DNA - LET'S BE REALISTIC

In response to comments by Lord Justice Sedley, the Prime Minister says he has no plans to put everyone onto the National DNA Database. We believe him. It would be impossibly expensive.

In reality, however, various interested groups are lobbying to expand DNA sampling by the police. There is always pressure for a bigger database, more powers. The current Police and Criminal Evidence Act (PACE) review is seriously considering taking DNA from people stopped for 'non-recordable' offences, such as littering or traffic violations.

Both the new Chairman of the Home Affairs Select Committee, Keith Vaz MP, and the Nuffield Council on Bioethics say that it is "unjustified" to keep on the database people who have not been convicted of any offence. But now records are removed only rarely, with the special approval of a Chief Constable. You have no rights over your sample.
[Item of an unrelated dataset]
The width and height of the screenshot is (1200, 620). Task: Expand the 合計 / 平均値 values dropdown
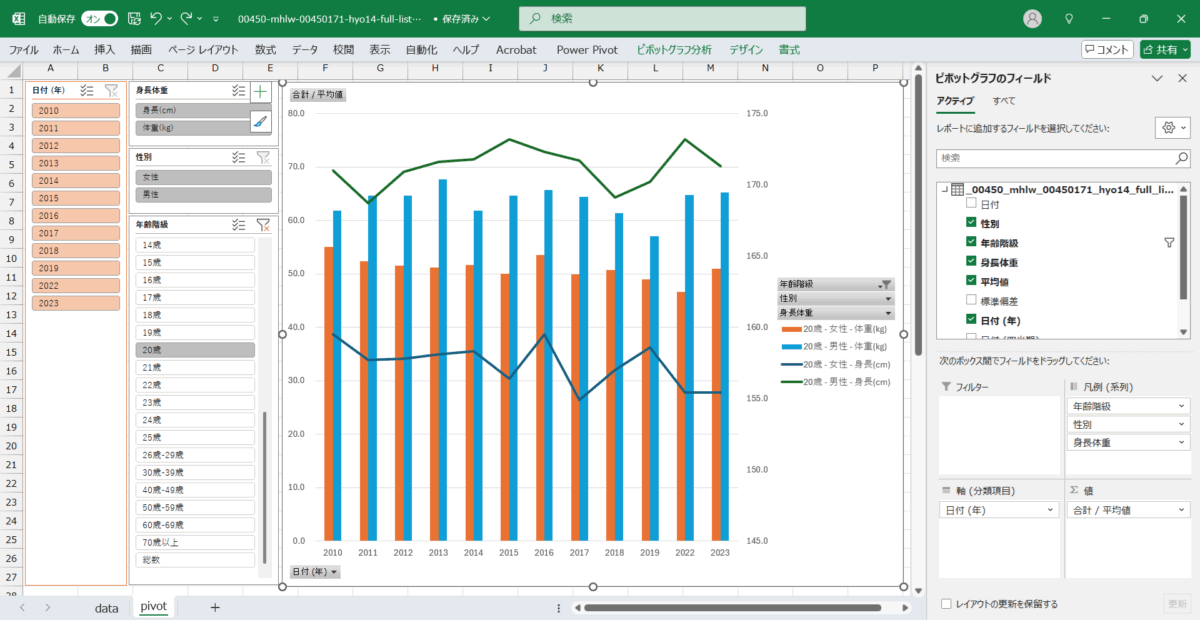coord(1183,510)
The Nuffield Council says the law in England and Wales should be brought more in line with Scotland, with DNA profiles used in evidence, but kept only for convicted criminals.

Lord Sedley is worried that the current system is unfair. But the real proposals for expanding the database would make that worse, with more disproportion and more scope for errors. And a recent ICM poll shows a majority of people do NOT support the taking of DNA for minor offences.

DNA does have a vital function in some criminal investigations. But the Home Office line is that samples from innnocent individuals should never, ever be discarded - just in case they might come in useful one day. As a police tool it is weakened by making it just another pretext for the database state.